15. Lijst van termen
aanvullingsfonds
Vrijwillige verzekering voor verstrekkingen die geen deel
uitmaakten van het pakket van de verplichte verzekering. De
meeste ziekenfondsen hadden een aanvullingsfonds.
algemeen ziekenfonds
Een ziekenfonds dat voor iedereen, mits hij of zij voldeed aan
de wettelijke maatstaven, toegankelijk was. Daarnaast waren er
ondernemingsfondsen zoals bij de Nederlandse Spoorwegen waar
alleen werknemers zich bij konden of moesten
aansluiten.
armendokter
Geneeskundige die in dienst was van een gemeente, kerkbestuur
of ziekenfonds en armlastigen van geneeskundige hulp voorzag. In
de volksmond vaak ‘busdokter’ genaamd.
bejaardenverzekering
Personen van 65 jaar en ouder konden vanaf 1957, mits hun
inkomen onder de inkomensgrens lag, zich aanmelden bij een
ziekenfonds. Het pakket was vrijwel gelijk aan dat van de
verplichte ziekenfondsverzekering
bovenbouw
Verzekering tegen ziektekosten voor hen die boven de
welstandsgrens vielen. Bovenbouwverzekeringen of bovenbouwen
waren gelieerd aan een ziekenfonds, maar juridisch daarvan
gescheiden.
busdokter
zie: armendokter
directiefonds
Een ziekenfonds met winstoogmerk. Deze term raakte na ca. 1960
buiten gebruik.
doktersfonds
Ziekenfonds dat door een of meer artsen werd bestuurd en
beheerd.
geneeskundige armenzorg
De in de Armenwet geregelde geneeskundige zorg die aan
armlastigen werd verleend en die doorgaans bestond uit consult,
geneesmiddelen, en soms ook uit ziekenhuisopname en
visite
loongrens
Veel sociale verzekeringen en vanaf 1941 ook de ziekenfondsen
kenden een loongrens. Kostwinners wier inkomen uit arbeid onder
deze grens lag, vielen onder de verplichte
verzekering.
maatschappij(zieken)fonds
Een door de Nederlandse Maatschappij tot bevordering der
geneeskunst opgericht en beheerd ziekenfonds. De medewerkers
waren in het bestuur vertegenwoordigd.
medewerker
Artsen, apothekers, tandartsen en verloskundigen die een
contract hadden gesloten met een maatschappijziekenfonds. De
medewerkers waren ook vertegenwoordigd in de besturen van deze
ziekenfondsen
onderlinge verzekering
Een verzekering zonder winstoogmerk. Werd er toch winst
gemaakt dan werd deze verdeeld onder de leden of vertaald in een
lagere premie.
variaverzekering
Een verzekering tegen meerdere, uiteenlopende risico’s.
verstrekking
Niet-geldelijke prestatie toegekend op grond van de sociale
wetgeving. Bij een ziekenfonds wordt hieronder alle hulp verstaan
die een ziekenfonds aan zijn verzekerden verleent. Een bril op
kosten van het ziekenfonds is bijvoorbeeld een verstrekking; zo
ook een visite van de huisarts. Ziekenfondsen verstrekken in
natura, ziektekostenverzekeraars restitueren doorgaans de
gemaakte kosten of een deel daarvan.
volksverzekering
Deze term had twee betekenissen:
(1): een in de 19de eeuw populaire verzekering, waarbij tegen
een doorgaans lage premie bij overlijden aan de nabestaande(n)

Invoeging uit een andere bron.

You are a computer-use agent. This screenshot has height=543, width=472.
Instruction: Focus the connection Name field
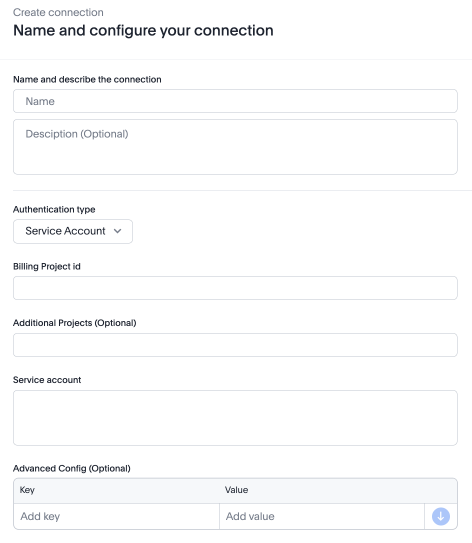(235, 101)
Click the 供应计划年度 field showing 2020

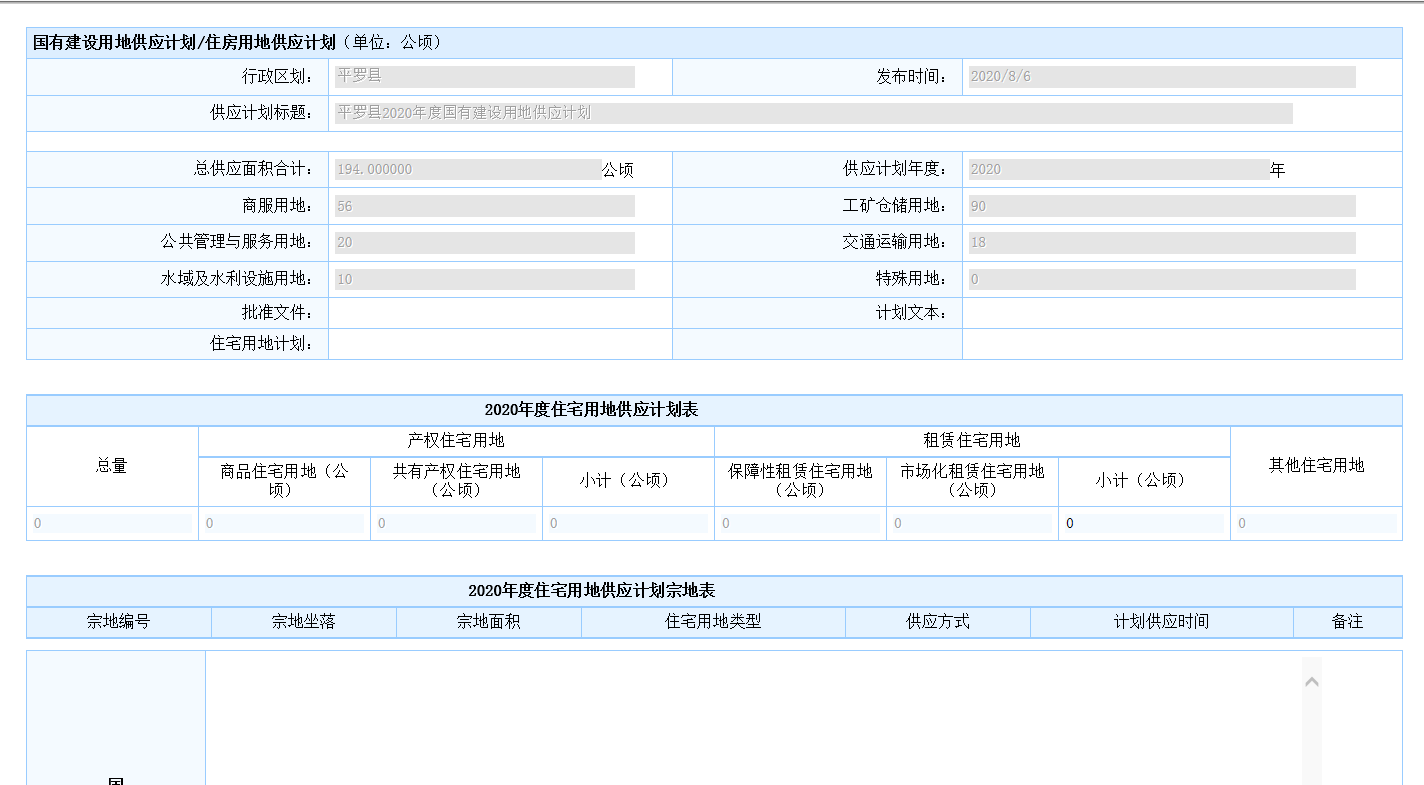(1117, 170)
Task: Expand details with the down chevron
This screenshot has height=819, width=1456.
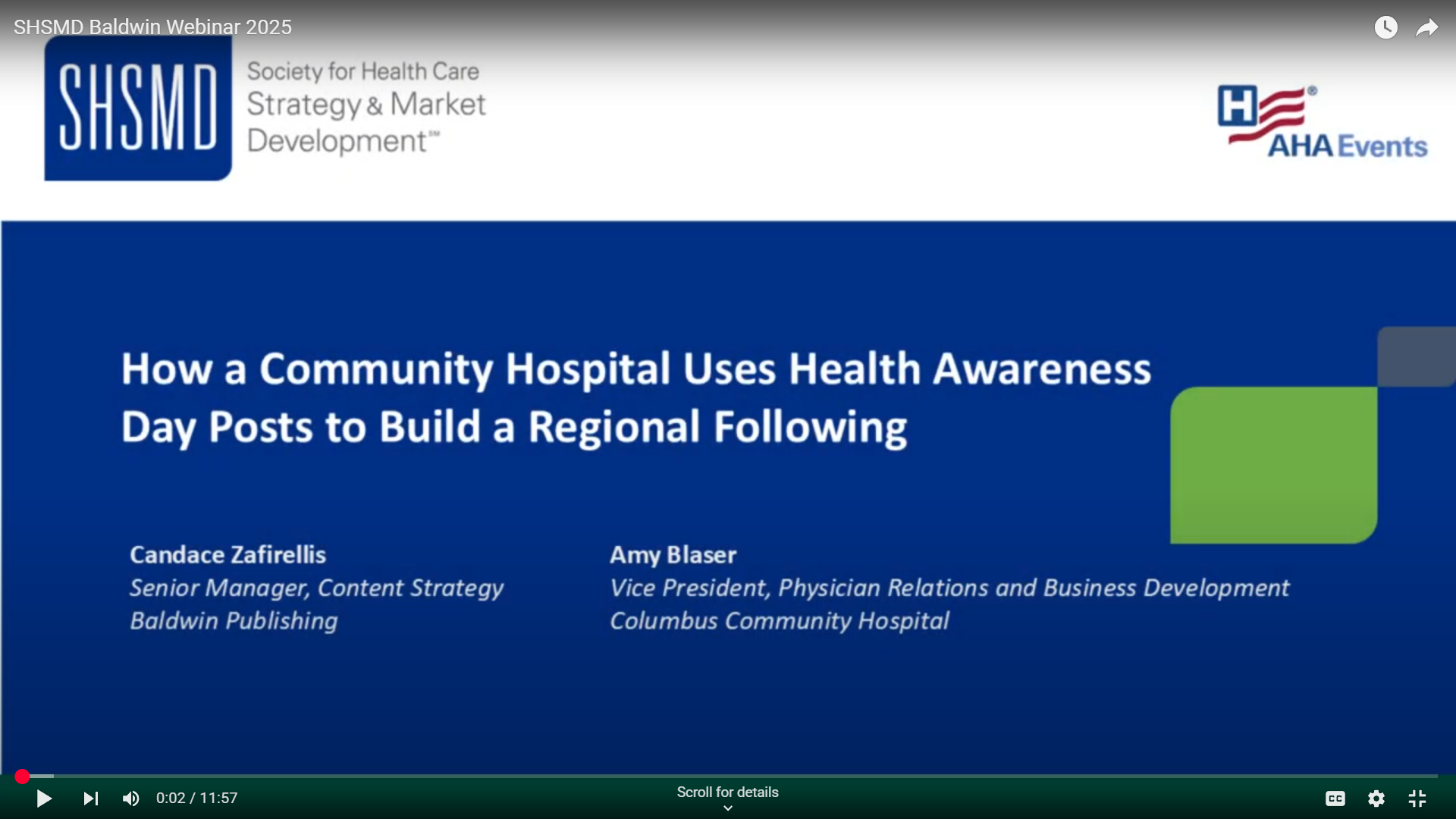Action: click(x=728, y=808)
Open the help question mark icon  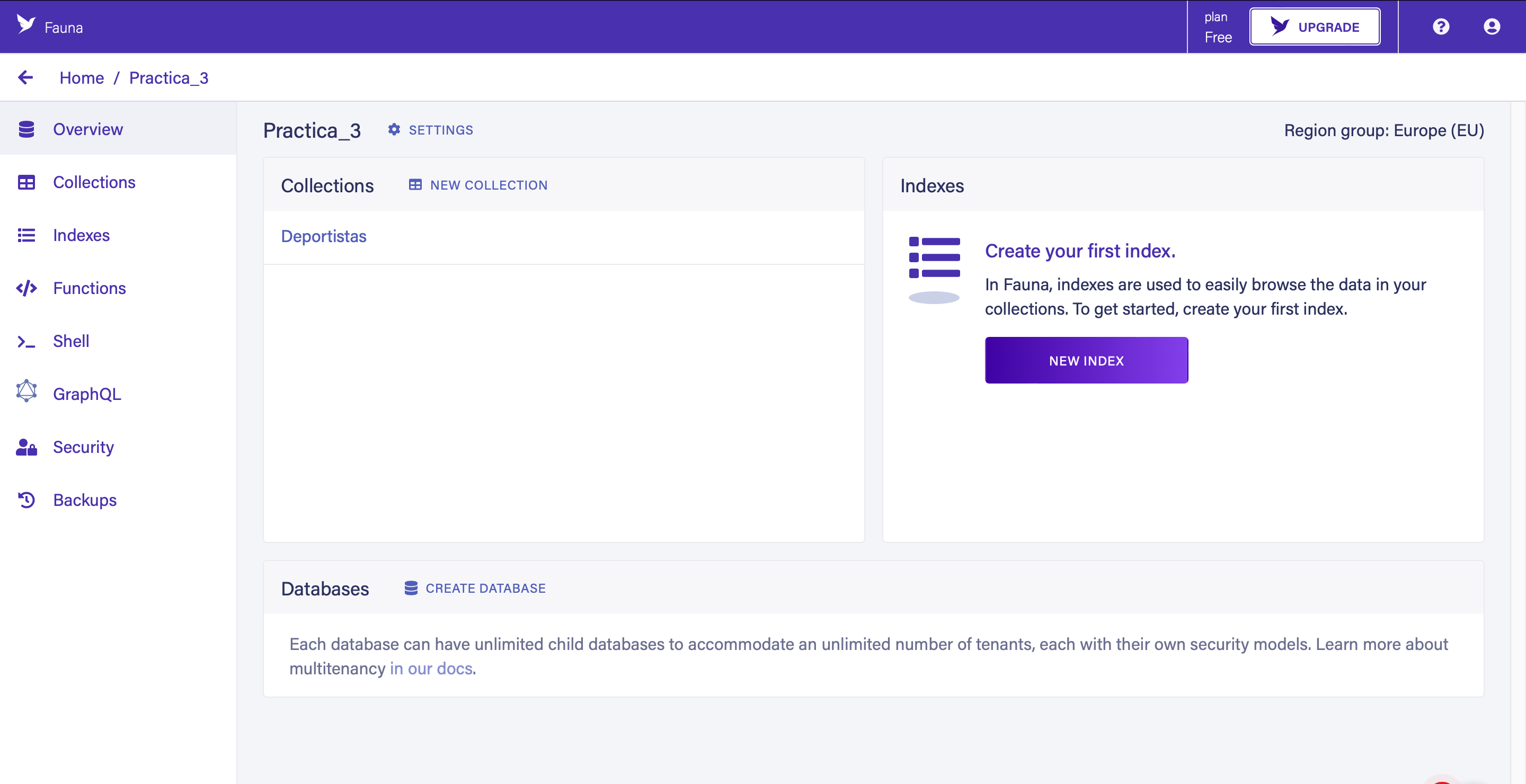click(x=1441, y=26)
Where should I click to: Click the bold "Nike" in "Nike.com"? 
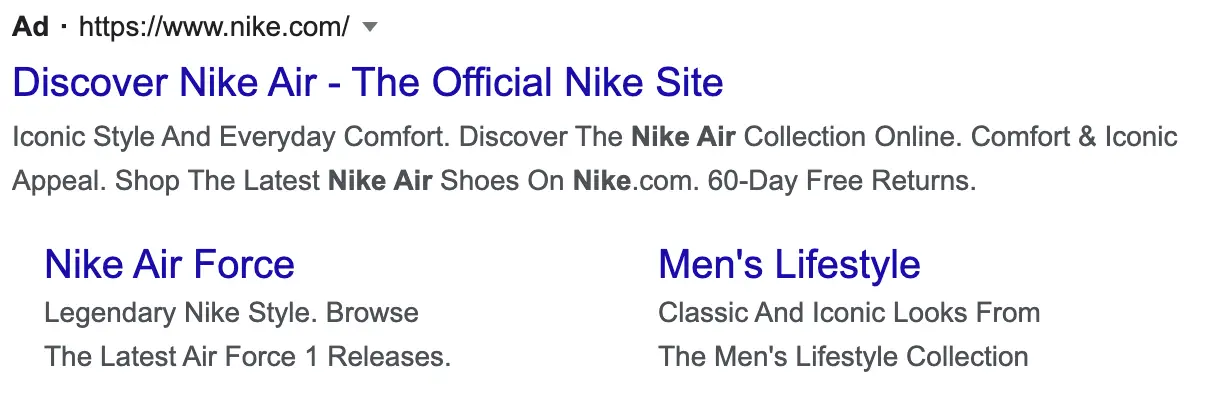coord(598,183)
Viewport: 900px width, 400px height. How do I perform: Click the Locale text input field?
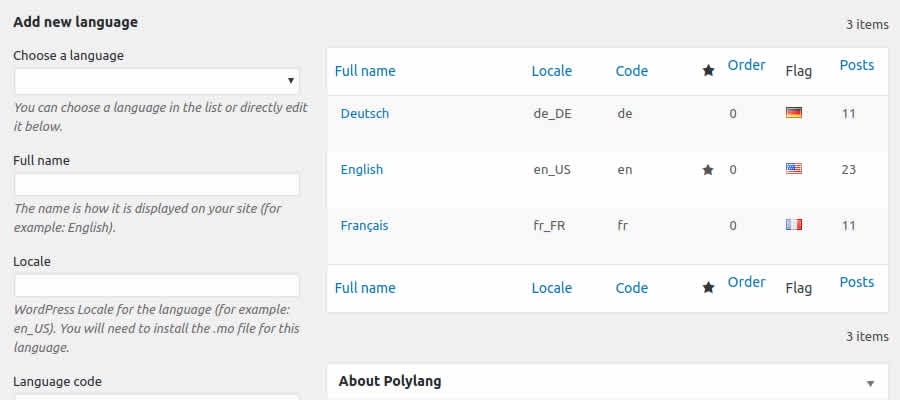point(157,286)
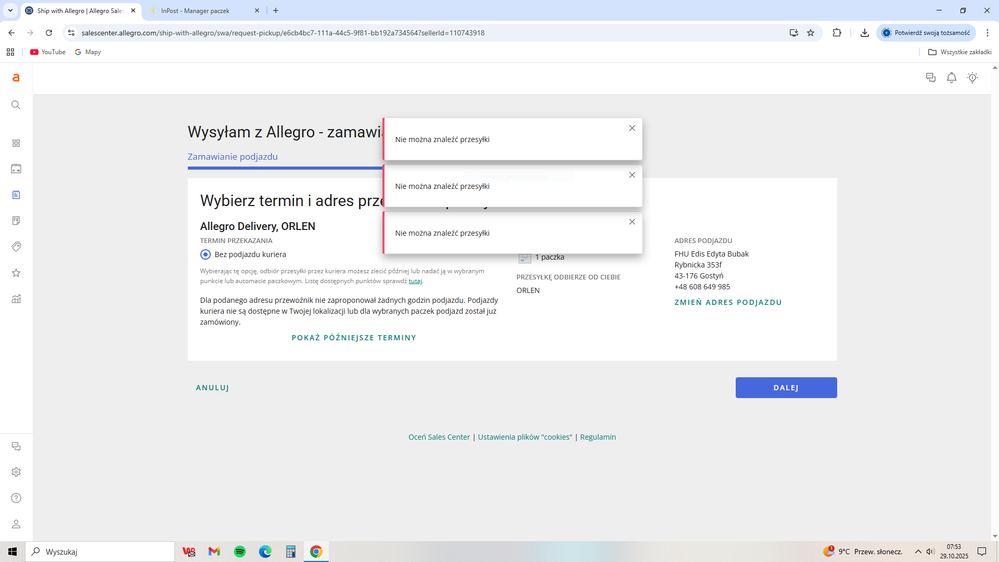Click the Windows taskbar search box 'Wyszukaj'
This screenshot has width=999, height=562.
(100, 551)
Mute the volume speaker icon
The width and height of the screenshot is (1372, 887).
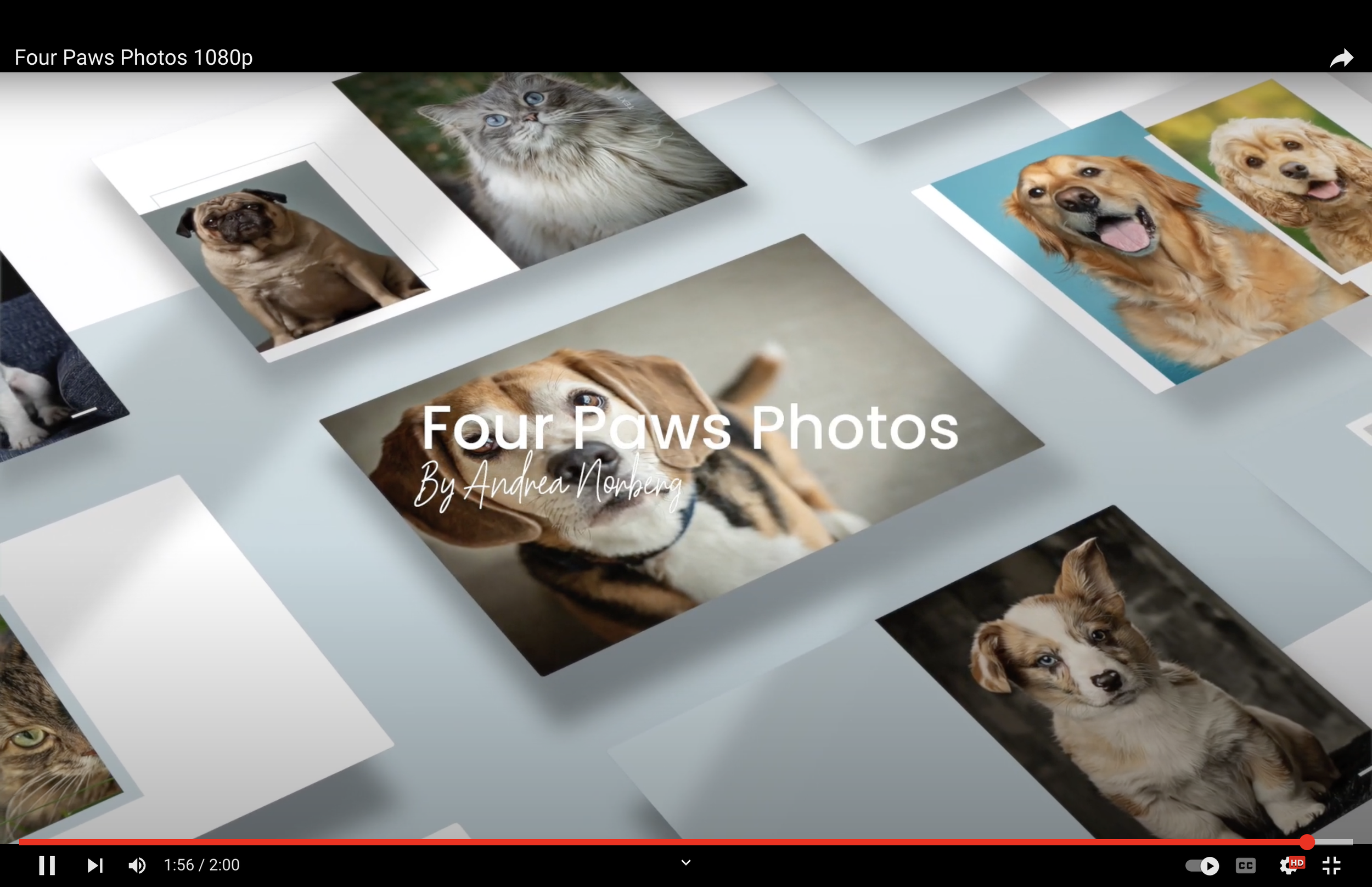137,865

een som gelds ineens werd uitbetaald en/of de begrafenis werd
verzorgd
(2): na de Tweede Wereldoorlog werd hieronder verstaan een
sociale verzekering die gold voor alle
Nederlanders
vrije artsenkeuze
Bij een ziekenfonds of ziektekostenverzekeraar met vrije
artsenkeuze kon de verzekerde zelf bepalen tot welke arts
(huisarts of specialist) hij zich wilde wenden.
vrijwillige ziekenfondsverzekering
Het Ziekenfondsenbesluit van 1941 bood de mogelijkheid aan
personen die niet in loondienst waren en wier inkomen onder een
zekere grens lag -veelal de welstandsgrens genoemd- om zich
vrijwillig te verzekeren bij een erkend
ziekenfonds.
welstandsgrens
Zie vrijwillige ziekenfondsverzekering
ziekenbus
Een in de negentiende eeuw veel voorkomende benaming voor een
fonds dat onder meer de kosten van medische hulp
vergoedde.
ziekenhuisverplegingsfonds
Een fonds dat verzekerde tegen de kosten van opname in een
ziekenhuis en de daar verleende medische behandeling en
verpleegkundige verzorging.
ziektekostenverzekeraar
Maatschappij, vereniging of coöperatie die een
verzekering tegen ziektekosten aanbood. Te onderscheiden in
winstbeogende en niet-winstbeogende verzekeraars.